To James Warren
The Hague Septr. 6th.1782
I thank You for the Papers and your Card of 22d July. The Letters inclosed I shall send along. My Friends have all become as tender of me as You are; and to save me trouble send me no Letters: so I know nothing about You. I hope You have not been all sick as I have. I hope You have not all quite so much Business as I have to do; at least I hope it is to better effect, and to more profit, both public and private.
To negotiate a Loan of Money, to sign the obligations for it, to make a thousand Visits, some idle, some not idle, all necessary—to write Treaties in English, and be obliged to have them translated into French and Dutch, and to reason and discuss every Article to— to— to— to— to— &ca &ca. &ca. is too much for my Patience and Strength.
My Correspondence with Congress and their Ministers in Europe is a great deal of work. In short I am weary, and nobody pities me. Nobody seems to know any thing about me. Nobody knows that I do any thing or have any thing to do.
One thing, thank God, is certain. I have planted the American Standard at the Hague. There let it wave and fly! in Triumph over Sir Joseph York and British Pride. I shall look down upon the Flagg Staff with pleasure from the other World.

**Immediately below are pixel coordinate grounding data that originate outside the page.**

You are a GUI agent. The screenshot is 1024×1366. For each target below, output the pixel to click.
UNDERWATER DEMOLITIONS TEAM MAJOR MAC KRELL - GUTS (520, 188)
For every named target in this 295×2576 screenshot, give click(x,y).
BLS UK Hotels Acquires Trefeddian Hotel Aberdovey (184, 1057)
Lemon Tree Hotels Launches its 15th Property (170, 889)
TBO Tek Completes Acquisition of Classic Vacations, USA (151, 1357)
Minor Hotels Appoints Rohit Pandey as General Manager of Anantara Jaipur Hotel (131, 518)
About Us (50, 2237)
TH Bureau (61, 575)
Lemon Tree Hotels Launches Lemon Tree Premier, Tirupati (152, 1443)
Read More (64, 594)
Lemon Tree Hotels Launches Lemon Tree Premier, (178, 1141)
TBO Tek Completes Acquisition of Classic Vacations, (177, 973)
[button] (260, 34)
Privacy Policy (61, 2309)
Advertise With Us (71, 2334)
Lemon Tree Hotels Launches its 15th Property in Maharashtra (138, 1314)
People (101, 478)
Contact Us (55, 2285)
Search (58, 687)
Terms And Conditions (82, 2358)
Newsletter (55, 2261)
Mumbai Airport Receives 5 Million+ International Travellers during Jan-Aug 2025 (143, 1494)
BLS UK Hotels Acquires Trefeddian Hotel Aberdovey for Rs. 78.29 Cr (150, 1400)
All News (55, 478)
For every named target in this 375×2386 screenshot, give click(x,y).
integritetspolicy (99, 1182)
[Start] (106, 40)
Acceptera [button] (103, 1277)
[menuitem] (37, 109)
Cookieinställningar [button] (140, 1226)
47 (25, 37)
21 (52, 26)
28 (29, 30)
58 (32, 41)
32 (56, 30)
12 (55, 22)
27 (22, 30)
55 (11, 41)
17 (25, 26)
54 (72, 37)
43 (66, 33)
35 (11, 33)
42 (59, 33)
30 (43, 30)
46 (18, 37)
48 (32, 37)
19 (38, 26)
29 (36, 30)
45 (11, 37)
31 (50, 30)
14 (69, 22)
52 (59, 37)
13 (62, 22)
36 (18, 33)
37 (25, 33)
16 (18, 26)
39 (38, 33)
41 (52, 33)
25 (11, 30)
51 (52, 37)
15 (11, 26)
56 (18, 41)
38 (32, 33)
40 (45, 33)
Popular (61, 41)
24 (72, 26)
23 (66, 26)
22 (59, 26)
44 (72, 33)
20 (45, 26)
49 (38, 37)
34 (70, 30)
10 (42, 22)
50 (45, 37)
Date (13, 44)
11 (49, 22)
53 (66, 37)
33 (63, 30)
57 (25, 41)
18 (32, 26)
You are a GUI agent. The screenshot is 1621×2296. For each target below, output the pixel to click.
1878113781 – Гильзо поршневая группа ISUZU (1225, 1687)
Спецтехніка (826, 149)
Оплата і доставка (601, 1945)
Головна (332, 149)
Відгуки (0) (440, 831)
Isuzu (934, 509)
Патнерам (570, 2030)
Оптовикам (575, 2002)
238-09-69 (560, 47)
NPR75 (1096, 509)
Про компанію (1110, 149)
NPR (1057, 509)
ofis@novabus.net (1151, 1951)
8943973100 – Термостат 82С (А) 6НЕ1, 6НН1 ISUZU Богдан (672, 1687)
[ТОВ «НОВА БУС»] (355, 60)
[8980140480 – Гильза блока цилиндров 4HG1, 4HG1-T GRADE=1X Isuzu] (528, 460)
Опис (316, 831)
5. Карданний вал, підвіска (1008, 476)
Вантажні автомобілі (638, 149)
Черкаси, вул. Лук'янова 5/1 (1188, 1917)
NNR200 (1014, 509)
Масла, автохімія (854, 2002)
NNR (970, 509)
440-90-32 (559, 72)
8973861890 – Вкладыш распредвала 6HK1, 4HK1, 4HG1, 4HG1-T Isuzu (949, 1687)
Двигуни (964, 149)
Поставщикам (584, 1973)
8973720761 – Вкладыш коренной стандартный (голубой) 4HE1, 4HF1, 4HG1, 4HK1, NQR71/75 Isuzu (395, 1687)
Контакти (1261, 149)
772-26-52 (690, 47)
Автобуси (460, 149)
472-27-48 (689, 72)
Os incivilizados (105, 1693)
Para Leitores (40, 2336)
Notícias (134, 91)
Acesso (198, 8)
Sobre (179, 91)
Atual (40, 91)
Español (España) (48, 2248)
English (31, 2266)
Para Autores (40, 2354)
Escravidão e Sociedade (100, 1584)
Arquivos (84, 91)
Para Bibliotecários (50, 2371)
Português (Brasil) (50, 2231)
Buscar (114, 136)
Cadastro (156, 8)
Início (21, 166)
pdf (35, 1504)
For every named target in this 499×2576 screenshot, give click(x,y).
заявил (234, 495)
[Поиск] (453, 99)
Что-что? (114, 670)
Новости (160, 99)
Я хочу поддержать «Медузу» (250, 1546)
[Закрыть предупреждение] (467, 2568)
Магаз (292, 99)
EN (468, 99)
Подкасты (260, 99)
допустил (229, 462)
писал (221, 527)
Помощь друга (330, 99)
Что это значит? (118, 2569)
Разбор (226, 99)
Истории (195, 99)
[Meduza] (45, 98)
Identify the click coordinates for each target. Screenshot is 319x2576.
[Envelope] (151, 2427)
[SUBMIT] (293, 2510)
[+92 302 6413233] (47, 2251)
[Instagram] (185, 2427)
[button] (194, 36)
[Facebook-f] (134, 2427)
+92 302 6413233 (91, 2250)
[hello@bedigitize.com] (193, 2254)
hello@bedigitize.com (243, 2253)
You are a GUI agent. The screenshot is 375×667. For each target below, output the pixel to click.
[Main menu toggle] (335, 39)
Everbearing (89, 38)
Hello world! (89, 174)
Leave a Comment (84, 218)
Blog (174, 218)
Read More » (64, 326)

Not the Declaration of American Independence—not the Massachusetts Constitution—not the Alliance with France, ever gave me more Satisfaction or more pleasing Prospects for our Country than this Event. It is a Pledge against Friends and Enemies. It is an eternal Barrier against all Dangers from the House of Bourbon, as well as a present Security against England. Perhaps every Imagination dont rove into futurity, as much as mine, nor care so much about it.
My best Respects to Mrs. Warren and the Family, and believe me your Friend
RC in John Thaxter’s hand (MHi: Warren-Adams Coll.); endorsed: “Mr Adams’ Lettr Hague Sepr 82.”